I had exactly a week to prepare the 2nd workshop. It was focused on Redux, but I don't use Redux on the day to day! A lot of my code uses MobX because there's less to type. Hell, my day job is still all Backbone 😅
But so is StubHub. Their goal with my workshops was to accelerate the transition from Backbone to React.
Objective for the week: Create and prep a more
boring real world example, something more e-commercey, the kind of stuff these people do in their jobs. Reduce the gap between what you're teaching and what they're doing so it's easier for them to apply later.
Less coding, more hand holding.
And you know what? The 2nd workshop day went much better. People didn't get bored, they didn't drift off, and there was a palpable reluctance in everyone who left at 4pm.

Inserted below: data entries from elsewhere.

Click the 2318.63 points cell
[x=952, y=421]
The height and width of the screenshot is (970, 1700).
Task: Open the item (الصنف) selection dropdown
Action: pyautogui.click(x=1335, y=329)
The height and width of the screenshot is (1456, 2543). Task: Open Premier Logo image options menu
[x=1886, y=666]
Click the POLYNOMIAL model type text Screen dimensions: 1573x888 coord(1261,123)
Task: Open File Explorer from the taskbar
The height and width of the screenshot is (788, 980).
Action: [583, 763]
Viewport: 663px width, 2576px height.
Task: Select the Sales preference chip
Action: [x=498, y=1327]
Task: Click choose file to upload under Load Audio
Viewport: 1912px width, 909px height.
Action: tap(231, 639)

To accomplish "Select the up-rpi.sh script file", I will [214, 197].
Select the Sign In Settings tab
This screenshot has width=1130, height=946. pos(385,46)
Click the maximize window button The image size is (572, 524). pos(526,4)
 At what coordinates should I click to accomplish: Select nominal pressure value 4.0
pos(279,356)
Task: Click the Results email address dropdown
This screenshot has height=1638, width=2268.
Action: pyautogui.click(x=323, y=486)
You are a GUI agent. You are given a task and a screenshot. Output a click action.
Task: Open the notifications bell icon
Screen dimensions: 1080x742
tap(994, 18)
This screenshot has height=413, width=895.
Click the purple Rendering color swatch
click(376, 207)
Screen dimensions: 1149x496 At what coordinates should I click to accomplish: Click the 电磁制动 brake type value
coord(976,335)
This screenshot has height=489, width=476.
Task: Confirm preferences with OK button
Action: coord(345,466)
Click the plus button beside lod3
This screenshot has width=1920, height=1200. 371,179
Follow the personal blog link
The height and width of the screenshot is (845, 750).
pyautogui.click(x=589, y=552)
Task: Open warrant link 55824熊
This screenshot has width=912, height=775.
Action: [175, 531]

That's just the way it is in the corporate world, you know. Friday 4pm, you're out. Can't blame 'em. It was hard to stay focused and engaged for 7 hours straight for me, too.
We did take breaks, but when that 3:30pm/4pm hits… you just start fading and becoming less and less engaging and vivacious as one audience member put it. "Very Vivacious presenter”… what a lovely compliment. ❤️
The hard part of leading a workshop like that is that your energy dictates the room of the whole energy. You have to bring the energy. You have to be engaged and engaging and vivacious and high energy. You have to pull everyone back when their eyes start to close and their mind starts to wander.
Questions were much better at the Redux workshop, too. It's hard to put my finger on it, but I think that's because Redux is a bigger intellectual leap from how they already do things than React is.
With Redux, you get a completely new way of thinking about the architecture of your webapp. Whoa.
So… what did I learn from all of this? A few things 👇
- You can prepare a good full day workshop in 1 week. It's stressful as fuck, but doable.
- Materials don't matter as much as you think. With a good example project, you can wing it for 5 hours and everyone will love it.
- Use your livecoding practice. Write code live, talk about what you're doing, take questions.
- Leave smaller blanks for people to fill. At a workshop, people want to write code and see it run on their laptop. But the blanks you leave for them should be small. Smaller than you think is worth leaving.
- Show some code, leave a blank, fill the blank, repeat. People are most engaged with short 2 to 3-minute blanks to fill. Write a bunch of code, leave a blank, tell them what to do, give them a few minutes, fill it in yourself, continue showing code.
- Take anonymous feedback. In person, everyone says they loved your thing. Or they say nothing. When it's anonymous, they don't fear telling you exactly how it is.
- Just do what the feedback says When you get that feedback, you know what, just do whatever it says and everyone's happy. Who woulda thought, eh?
- Enterprise sales are hard Ben says it took him around 6 months to organize this workshop from when he first started talking with StubHub. Corporate training is an enterprise sales business.